Most fashion trends are informed by data gathered from publicly accessible websites and online sources across the internet. Companies claim that legitimate uses justify their endeavors to collect data without discrimination and utilize it to inform market strategies. Many copyright holders may dispute this, yet they generally agree to apply it.
As digital content sources dwindle, video transcriptions have emerged as a vital coaching tool, providing valuable insights and actionable advice.
According to data from Originality.AI, more than a third (greater than 35%) of the world’s top 1,000 websites. According to findings by MIT’s Knowledge Provenance Initiative, approximately 25% of high-quality sourced knowledge has been limited in the primary data sets utilized for training AI models. Should the present trend continue, analysts at Epoch AI predict that developers will exhaust the available knowledge to train generative AI models by 2026-2032.
In April, The New York Times reported that OpenAI had developed its first speech recognition model, designed to transcribe audio from movies and gather more training data. An OpenAI team led by President Greg Brockman transcribed more than one million hours of YouTube video content using Whisper, as reported by The Times, and utilized the transcripts to train OpenAI’s text-generation and analysis model.
According to reports from The Instances, some OpenAI employees noted that this potential transfer could align with YouTube’s content guidelines.
In July, it was revealed that several prominent companies, including Anthropic, Apple, Salesforce, and Nvidia, collaborated to utilize The Pile – a vast information set comprising subtitles from thousands of YouTube videos – to train generative AI models. The sudden inclusion of YouTube creators’ subtitles on Apple’s AI-powered features left many unwittingly caught up in The Pile, with no prior consent or awareness; in response, the tech giant issued a statement clarifying that it never intended for these styles to fuel its AI capabilities within its products.
Google, the parent company of YouTube, is also leveraging transcripts to train its models.

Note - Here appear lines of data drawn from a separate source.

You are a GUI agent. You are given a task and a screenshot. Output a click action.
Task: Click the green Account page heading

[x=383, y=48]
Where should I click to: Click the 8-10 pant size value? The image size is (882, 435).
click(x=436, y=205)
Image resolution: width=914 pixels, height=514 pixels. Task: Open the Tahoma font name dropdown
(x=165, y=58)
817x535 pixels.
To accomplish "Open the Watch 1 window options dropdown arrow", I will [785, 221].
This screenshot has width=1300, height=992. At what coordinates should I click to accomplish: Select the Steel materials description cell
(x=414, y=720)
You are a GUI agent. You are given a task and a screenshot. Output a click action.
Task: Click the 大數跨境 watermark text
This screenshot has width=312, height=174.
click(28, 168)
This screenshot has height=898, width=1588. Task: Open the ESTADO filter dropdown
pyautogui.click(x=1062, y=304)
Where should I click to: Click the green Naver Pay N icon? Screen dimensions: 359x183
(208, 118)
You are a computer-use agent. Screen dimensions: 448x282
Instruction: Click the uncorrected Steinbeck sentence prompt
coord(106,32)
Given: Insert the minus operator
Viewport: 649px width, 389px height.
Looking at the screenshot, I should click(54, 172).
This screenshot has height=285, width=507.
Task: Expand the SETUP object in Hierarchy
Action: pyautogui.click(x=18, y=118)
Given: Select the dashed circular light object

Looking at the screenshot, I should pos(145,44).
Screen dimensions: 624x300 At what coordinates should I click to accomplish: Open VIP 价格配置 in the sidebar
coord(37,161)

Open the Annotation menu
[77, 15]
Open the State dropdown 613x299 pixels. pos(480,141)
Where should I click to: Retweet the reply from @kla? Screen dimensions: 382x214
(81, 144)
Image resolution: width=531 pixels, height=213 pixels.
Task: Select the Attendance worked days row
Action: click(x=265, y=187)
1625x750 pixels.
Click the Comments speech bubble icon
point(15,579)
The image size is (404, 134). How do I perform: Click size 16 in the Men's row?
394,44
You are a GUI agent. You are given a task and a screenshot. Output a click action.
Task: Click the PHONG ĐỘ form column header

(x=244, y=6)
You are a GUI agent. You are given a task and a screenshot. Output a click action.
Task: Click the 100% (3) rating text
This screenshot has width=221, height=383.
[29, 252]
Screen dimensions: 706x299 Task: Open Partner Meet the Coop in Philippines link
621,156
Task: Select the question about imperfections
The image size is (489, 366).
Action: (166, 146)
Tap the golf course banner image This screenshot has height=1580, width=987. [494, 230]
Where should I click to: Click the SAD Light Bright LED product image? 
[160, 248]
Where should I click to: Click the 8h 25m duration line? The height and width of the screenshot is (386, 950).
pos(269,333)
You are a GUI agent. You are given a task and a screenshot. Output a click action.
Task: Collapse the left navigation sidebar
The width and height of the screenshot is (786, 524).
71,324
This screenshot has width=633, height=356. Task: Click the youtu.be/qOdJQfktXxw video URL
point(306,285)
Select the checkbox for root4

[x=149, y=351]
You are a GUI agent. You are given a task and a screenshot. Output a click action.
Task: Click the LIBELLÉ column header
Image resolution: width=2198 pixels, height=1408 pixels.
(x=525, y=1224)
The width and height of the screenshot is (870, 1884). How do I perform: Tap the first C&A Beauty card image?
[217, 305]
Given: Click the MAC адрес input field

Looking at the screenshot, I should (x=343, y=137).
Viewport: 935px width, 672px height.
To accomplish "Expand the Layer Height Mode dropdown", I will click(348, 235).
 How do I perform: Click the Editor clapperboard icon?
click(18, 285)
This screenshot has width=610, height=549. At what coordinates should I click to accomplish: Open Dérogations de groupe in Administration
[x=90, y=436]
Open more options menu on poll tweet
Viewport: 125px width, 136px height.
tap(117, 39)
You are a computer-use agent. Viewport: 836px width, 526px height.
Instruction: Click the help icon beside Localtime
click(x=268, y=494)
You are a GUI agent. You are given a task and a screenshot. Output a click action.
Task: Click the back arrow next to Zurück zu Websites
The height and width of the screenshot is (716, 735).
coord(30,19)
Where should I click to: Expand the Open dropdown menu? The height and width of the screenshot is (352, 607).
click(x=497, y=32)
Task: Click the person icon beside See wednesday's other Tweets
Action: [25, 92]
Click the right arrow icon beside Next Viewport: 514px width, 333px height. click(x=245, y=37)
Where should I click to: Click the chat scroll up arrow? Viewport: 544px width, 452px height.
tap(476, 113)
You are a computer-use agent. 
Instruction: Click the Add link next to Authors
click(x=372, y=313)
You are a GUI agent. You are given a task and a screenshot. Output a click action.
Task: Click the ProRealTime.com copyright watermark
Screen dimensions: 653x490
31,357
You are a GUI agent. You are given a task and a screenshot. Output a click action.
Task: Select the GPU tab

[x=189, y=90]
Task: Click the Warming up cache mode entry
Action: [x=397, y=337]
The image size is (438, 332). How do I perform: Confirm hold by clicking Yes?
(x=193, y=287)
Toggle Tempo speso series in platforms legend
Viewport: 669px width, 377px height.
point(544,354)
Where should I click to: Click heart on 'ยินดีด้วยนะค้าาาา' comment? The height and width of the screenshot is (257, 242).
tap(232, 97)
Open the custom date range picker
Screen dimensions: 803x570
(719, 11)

In the final 12 months, the company took steps to enable the collection of more customer data, thereby facilitating the training of generative AI models. Lacking transparency, the outdated Terms of Service (ToS) failed to explicitly state whether Google might utilize YouTube data for purposes extending beyond the video-sharing platform. Beneath the surface of these newly coined expressions lies a subtle shift in constraints.
We have contacted OpenAI and Google to collaborate on the development of a swimsuit designed for competitive swimmers, with the potential to replace this article if they respond positively.
Turbulent start to the month has beset OpenAI.
Tech pioneer Y Combinator’s CEO Sam Altman is leading a chorus of discontent alongside Elon Musk, as they accuse the startup accelerator of forsaking its original non-profit mission in favor of catering to corporate interests. The controversy centers on allegations that the organization has reserved some of its most cutting-edge technologies for business clients rather than dedicating them to the startup ecosystem. In a fresh lawsuit filed against OpenAI, Musk repeats similar claims he made in a February suit, further alleging that the company is engaged in racketeering activity.